We have a limited amount of space because a lot of our land is swamp/low ground. I'm wondering how big of an area would I need to keep 2 miniature horses? I would take them out for walks, training time, exercise, and fun grazing. But the winters here are severe and long, so they're may be periods in the winter where I can not take them out due to ice or other conditions. Could someone list the space in terms of feet that I can measure or count off, rather than acres? Thanks.


----------



## CMR (Jul 3, 2006)

If you are hoping for them to live completely off of the land during summer, you will need more land. If you plan on feeding hay, then you can use less. For big horses, they say have around two acres per horse. I say about 1/4 and acre per mini, so you would need about 1/2 an acre MINIMUM(I think an acre is something like 3,000 feet?).

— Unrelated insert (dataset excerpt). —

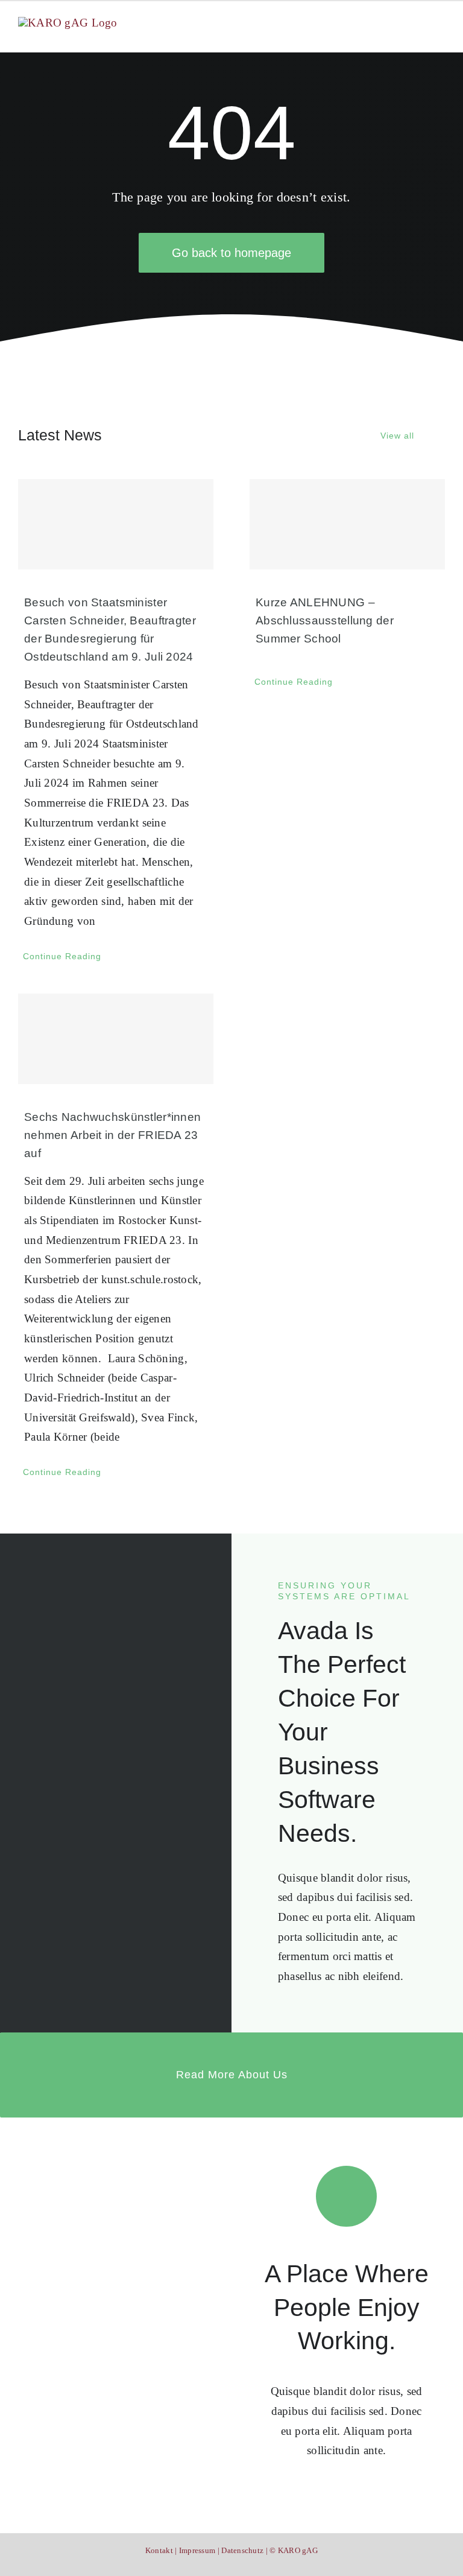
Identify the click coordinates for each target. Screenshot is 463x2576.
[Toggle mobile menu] (440, 24)
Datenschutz (242, 2550)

There are some on here who do not let their horses out to pasture at all, so you could ask them about doing the roundpen choice. I don't know where you are located, but since you said your winters are severe, you HAVE to have a shelter. I honestly do not think a run-in shed would suffice either. When you say severe, it brings to my mind howling winds and a lot of sleet. Run-in sheds just don't cut it for that kind of weather, especially if it happens on a daily basis. If you do have a run in shed, you will most likely have to invest in blankets.

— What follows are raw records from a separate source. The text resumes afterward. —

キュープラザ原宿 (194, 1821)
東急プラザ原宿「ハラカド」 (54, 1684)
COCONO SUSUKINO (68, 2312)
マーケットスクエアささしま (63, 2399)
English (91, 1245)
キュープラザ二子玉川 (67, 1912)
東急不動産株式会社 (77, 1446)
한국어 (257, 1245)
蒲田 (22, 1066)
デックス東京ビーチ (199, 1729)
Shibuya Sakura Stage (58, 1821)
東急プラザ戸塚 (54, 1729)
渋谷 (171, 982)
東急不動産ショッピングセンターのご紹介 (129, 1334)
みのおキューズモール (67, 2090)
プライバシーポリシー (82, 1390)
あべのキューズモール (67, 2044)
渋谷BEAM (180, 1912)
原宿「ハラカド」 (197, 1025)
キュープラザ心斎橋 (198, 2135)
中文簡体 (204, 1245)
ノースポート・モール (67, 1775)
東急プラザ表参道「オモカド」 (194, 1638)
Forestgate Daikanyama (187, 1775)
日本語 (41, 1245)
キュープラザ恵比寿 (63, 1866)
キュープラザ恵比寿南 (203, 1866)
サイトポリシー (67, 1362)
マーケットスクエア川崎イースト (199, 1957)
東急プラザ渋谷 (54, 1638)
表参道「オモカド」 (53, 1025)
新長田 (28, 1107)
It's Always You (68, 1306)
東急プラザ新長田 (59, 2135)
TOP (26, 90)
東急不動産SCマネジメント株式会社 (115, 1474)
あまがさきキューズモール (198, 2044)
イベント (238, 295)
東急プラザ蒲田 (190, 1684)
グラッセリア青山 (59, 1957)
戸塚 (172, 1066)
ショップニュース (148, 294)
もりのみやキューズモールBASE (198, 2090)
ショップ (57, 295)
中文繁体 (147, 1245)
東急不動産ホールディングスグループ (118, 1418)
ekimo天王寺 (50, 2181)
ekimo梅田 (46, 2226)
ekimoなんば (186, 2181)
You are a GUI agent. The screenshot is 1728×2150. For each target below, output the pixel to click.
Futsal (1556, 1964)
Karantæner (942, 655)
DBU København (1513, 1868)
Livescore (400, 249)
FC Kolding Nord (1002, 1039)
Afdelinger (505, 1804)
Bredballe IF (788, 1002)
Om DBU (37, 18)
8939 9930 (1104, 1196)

Be sure to post pictures when you get your horses, and good luck horse shopping!


----------



## appypintolady (Jul 7, 2006)

Actually an acre is 43,500 sqare feet


----------



## Jill (Jul 7, 2006)

My smallest paddock is probably 80x80 (guessing -- when it's day light I can count the posts and tell you exactly the size) and have three horses in it and they can really get to running and playing in there. In the center of that paddock is a "big" 16x12 run in shed.

Of course, they do not have grass in that size area so you have to feed hay and I think it's important to clean the paddocks regularly, but you can do well with small space if you manage it well.

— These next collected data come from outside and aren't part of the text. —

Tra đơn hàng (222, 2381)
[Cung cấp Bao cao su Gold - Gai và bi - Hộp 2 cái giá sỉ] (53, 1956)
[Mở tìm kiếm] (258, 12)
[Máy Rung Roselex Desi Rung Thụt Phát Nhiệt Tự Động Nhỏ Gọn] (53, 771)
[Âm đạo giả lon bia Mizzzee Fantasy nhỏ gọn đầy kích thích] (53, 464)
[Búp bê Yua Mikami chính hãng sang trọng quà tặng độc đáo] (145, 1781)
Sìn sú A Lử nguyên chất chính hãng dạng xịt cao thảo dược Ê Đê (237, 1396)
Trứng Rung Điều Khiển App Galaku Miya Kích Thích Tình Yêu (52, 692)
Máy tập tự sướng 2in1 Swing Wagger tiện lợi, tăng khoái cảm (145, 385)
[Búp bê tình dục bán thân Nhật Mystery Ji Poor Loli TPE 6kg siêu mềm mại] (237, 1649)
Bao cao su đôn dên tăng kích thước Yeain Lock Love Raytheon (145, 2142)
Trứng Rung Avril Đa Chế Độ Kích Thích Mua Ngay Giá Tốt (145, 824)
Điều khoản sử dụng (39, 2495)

I know that when I got my first mini, I did not ever imagine owning as many as I do now and I am sure there are other mini owners too who now have more minis than they'd initially thought they would in the space.

The individual horses you have (or are planning to get) also are a factor. The geldings / stallions in general like to play and run around more than the mares, but then the mares can sometimes be crabby to each other so you want them to have enough room so they aren't right on top of each other.

The key is horses who get along well and have enough room to run and play, and keeping it clean.


----------



## dangerranger (Jul 7, 2006)

I have big horses that are perfectly happy in a barn stall thats 8x12 with a small run thats8x20, as long as they get turned out regulary.in really bad weather they can spend more time in there as they arent to exited about going out in the rain anyway.I have two minis in a 20 x60 drylot with a 10x20 barn. there stalls are 6x10.I only confine them to there stalls at feeding time. I also have two 1/2 acre pastures for them to graise in once Sassy will let me catch her. these are pretty minamal but our horses are out at least a couple of hours a day. DR.


----------



## MPR (Jul 7, 2006)

Thanks. This gives me a pretty good idea.


----------



## Miniv (Jul 7, 2006)

For TWO minis? I'd say a half acre is good. If the area is big enough that they can do some running around in, you should be fine.

When we first had minis, we had about 1 1/2 acres set aside and had SIX minis and they had plenty of "running" area.

MA


----------